__Provided text__:
'''
Question: Didn’t Pew find that nearly “one in three” people raised Catholic leave the faith leading to an astounding “one in ten” adult Americans who are formerly Catholic? How could the population grow with losses like these?  Answer: …the “one in three” finding drawn from the Pew study is consistently quoted without context. Most often the number is used to drive a narrative—an undeniable signal of extraordinary crisis…..All things considered, Catholicism does a better job of keeping those raised in the faith than any Protestant denomination (68% of those raised Catholic remain so as adults). The Chart at left shows the data for other denominations. I would like to mine the data deeper on the “unaffiliated nones” category which I presume refers to the mega church members and/or evangelicals. I have long thought that we too quickly admire the numbers present in mega-churches and have long suspected that they don’t keep their members for a long time. I have a lot of anecdotal evidence that people go for a year or so and eventually get bored or disillusioned and move on to another mega-church, then to another. At some point they leave the system altogether and I thus suspect the mega-Church phenomenon will run its course and the numbers overall will diminish in that “branch of Zion.”  But there is good news here if we compare ourselves to other Churches. However, it is still an awful fact that one-third of those raised Catholic later leave the Church and lose the sacraments. This is still an awful number..

The CARA post then addresses the Church closing phenomenon.
 …..For generations Catholic immigrants have often started their new lives in industrial urban areas. They created parishes where others spoke the same language. Sometimes a Polish parish would be built across from a parish where Italian was the language in use. The sheer number of people involved led to a boom in parish construction and along with schools—often in close proximity to each other. Yet, in the post-World War II era things began to shift. Many Catholics moved to the suburbs and away from the Northeast and Midwest into the Sunbelt. New waves of Catholic immigration from Latin America have led to even more growth in the South from coast to coast. The Catholic population has realigned itself in the course of a few generations. People move, parishes and schools do not. Many of the parish and school closings one reads about are in inner cities of the Northeast and Midwest where Catholic population has waned. ….OK fair enough. But I would argue that we still cannot avoid the fact that there are 9 million fewer Catholics in Church on Sunday than in the early 1950s. The other factors mentioned here are not insignificant, but neither is 9 million fewer Catholics in the pews. Many of the over-churched urban areas would still have many more thriving parishes if even 50% were still going every Sunday. I surely doubt we would be closing as many parishes, even in depopulated urban centers, if Catholics were, as a whole, more faithful.
'''
__Raw records__:
'''
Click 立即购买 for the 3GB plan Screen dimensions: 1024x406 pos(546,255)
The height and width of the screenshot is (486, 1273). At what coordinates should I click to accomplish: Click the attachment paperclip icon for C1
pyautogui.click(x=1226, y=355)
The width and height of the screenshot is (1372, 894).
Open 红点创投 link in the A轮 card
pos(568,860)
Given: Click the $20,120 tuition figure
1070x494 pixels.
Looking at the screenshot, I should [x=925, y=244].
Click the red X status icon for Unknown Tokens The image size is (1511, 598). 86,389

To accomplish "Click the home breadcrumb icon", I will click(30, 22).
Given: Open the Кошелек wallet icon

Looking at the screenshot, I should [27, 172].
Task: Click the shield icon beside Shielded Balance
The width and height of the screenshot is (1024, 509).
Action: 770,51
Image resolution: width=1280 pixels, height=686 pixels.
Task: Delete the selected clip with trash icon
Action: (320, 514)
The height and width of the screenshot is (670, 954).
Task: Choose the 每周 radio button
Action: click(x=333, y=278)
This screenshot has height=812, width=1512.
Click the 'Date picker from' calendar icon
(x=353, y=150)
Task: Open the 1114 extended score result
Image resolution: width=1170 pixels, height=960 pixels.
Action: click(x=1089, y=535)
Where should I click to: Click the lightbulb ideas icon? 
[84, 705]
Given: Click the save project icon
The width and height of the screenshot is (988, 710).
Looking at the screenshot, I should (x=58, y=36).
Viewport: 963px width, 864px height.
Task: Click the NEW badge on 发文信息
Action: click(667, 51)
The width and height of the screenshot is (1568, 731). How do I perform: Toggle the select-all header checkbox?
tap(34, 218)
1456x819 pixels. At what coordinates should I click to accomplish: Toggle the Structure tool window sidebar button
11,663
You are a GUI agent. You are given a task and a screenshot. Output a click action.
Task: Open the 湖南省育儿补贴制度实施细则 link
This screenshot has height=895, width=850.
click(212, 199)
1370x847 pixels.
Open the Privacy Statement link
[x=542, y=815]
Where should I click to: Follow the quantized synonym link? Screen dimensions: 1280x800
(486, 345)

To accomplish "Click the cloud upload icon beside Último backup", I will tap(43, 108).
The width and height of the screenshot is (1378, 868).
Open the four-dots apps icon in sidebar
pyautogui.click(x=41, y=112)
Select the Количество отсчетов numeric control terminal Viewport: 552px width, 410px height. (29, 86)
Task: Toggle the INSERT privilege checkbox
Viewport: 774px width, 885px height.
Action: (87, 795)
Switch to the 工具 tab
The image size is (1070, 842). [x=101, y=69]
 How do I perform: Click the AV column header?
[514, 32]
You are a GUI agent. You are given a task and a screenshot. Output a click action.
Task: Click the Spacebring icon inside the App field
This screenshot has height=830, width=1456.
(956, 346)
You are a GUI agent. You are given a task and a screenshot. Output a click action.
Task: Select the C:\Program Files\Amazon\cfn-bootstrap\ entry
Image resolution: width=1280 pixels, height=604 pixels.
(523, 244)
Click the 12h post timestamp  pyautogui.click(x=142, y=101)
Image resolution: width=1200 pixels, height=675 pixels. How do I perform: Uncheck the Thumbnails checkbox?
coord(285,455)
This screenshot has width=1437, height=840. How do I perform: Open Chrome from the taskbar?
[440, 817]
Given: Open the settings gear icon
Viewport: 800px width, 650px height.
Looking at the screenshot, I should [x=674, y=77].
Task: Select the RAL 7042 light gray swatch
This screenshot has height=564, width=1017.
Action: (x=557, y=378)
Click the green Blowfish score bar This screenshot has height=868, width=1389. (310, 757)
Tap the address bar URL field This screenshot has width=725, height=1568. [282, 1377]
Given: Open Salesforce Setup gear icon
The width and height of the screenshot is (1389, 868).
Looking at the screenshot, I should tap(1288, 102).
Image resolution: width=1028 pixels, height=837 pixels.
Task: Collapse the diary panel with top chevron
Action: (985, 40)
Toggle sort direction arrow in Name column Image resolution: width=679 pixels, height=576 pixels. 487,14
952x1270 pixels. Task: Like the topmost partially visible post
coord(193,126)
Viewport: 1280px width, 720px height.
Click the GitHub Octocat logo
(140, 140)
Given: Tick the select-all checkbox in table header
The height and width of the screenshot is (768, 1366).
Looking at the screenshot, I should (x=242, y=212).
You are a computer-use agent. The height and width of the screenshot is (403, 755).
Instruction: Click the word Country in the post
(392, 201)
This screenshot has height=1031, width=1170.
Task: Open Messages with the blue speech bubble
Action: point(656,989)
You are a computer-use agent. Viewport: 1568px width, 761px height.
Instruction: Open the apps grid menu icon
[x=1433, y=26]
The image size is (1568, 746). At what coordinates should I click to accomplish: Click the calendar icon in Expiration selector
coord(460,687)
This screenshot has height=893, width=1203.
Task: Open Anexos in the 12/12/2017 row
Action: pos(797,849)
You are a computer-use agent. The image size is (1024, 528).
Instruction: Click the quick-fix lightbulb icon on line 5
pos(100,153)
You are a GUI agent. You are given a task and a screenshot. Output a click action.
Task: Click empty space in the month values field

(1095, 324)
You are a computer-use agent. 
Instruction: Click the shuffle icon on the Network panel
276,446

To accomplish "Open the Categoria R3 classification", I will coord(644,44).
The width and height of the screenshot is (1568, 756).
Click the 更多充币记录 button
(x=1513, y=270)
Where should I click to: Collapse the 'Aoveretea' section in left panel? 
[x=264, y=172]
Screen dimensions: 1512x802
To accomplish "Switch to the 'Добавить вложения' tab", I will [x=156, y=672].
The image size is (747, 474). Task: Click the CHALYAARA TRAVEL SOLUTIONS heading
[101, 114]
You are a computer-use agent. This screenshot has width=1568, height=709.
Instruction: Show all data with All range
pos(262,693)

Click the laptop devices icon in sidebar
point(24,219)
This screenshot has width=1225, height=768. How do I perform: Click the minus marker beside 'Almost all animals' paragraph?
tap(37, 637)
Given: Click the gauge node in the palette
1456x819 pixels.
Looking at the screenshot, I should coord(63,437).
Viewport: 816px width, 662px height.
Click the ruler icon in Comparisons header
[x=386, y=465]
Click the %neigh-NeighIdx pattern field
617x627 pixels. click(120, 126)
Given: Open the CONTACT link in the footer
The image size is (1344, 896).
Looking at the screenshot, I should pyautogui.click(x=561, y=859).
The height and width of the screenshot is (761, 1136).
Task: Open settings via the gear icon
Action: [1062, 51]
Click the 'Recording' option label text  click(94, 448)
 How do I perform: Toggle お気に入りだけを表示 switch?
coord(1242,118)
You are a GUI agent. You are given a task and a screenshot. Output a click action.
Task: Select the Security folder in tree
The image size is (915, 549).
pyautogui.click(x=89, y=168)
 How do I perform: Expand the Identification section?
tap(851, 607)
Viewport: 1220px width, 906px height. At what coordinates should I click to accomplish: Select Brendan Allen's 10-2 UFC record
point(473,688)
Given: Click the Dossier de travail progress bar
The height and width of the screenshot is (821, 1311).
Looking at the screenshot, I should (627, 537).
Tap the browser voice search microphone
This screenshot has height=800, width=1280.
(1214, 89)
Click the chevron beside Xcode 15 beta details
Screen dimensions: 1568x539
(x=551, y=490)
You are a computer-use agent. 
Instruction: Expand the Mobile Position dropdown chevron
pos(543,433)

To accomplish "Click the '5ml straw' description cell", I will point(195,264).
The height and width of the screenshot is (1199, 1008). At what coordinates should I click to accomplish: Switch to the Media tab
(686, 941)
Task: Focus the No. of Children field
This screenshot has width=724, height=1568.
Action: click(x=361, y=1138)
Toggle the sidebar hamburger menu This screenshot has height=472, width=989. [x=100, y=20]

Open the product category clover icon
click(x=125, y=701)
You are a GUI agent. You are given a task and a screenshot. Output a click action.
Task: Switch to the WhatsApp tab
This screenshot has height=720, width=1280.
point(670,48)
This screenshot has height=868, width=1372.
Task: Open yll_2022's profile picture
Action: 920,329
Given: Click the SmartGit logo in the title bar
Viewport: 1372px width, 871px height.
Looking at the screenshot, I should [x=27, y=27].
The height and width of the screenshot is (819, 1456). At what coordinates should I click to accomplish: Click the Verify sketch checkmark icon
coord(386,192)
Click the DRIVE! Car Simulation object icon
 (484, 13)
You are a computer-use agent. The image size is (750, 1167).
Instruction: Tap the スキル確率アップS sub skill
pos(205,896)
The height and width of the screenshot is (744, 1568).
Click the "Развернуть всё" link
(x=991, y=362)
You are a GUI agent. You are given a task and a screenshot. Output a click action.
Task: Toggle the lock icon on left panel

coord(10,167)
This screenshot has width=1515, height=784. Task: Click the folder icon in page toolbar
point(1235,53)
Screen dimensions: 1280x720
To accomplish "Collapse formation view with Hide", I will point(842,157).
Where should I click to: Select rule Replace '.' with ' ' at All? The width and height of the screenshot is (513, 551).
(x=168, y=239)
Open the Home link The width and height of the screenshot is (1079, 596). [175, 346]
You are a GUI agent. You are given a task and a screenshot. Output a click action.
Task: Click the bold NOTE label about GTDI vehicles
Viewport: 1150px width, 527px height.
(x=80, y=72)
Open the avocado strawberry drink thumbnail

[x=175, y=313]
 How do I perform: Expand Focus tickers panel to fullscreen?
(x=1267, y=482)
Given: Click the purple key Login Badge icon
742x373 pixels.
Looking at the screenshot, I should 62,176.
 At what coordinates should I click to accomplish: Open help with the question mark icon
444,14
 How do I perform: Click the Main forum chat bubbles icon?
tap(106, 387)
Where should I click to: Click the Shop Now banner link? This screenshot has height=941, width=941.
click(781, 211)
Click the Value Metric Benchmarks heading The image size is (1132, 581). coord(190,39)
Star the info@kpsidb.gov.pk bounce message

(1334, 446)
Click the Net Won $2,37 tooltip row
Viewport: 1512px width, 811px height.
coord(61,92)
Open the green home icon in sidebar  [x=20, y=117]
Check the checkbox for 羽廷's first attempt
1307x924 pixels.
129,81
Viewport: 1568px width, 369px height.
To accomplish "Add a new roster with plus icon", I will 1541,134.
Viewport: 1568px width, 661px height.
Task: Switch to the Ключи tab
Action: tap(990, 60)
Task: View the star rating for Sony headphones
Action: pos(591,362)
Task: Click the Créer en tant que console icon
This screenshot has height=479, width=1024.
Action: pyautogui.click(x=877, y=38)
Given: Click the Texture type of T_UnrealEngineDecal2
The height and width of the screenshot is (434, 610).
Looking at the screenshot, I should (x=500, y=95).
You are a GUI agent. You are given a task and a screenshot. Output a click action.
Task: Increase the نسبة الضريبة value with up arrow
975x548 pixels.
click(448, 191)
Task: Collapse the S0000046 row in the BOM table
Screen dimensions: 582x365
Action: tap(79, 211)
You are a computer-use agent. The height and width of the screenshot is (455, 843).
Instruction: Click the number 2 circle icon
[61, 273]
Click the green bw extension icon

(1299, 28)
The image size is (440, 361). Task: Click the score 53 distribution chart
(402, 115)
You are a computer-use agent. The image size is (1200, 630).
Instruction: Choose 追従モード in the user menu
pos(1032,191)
'''
__Task requirements__:
1. In the text on Catholic retention, what percentage of those raised Catholic remain Catholic as adults?
2. Can you rewrite the paragraph beginning "For generations Catholic immigrants" from the text on Catholic retention as a short list that keeps its main facts?

__Outputs in order__:
1. 68%

2.
- For generations, Catholic immigrants settled in industrial urban areas and built parishes around a shared language, sometimes with a Polish parish across from an Italian one, along with nearby schools.
- After World War II, many Catholics moved to the suburbs and from the Northeast and Midwest into the Sunbelt, and new immigration from Latin America brought growth across the South.
- Because people move but parishes and schools do not, many closings are in inner cities of the Northeast and Midwest where the Catholic population has waned.
- The writer accepts this but argues that 9 million fewer Catholics are in church on Sunday than in the early 1950s, and that fewer parishes would be closing, even in depopulated cities, if Catholics were more faithful.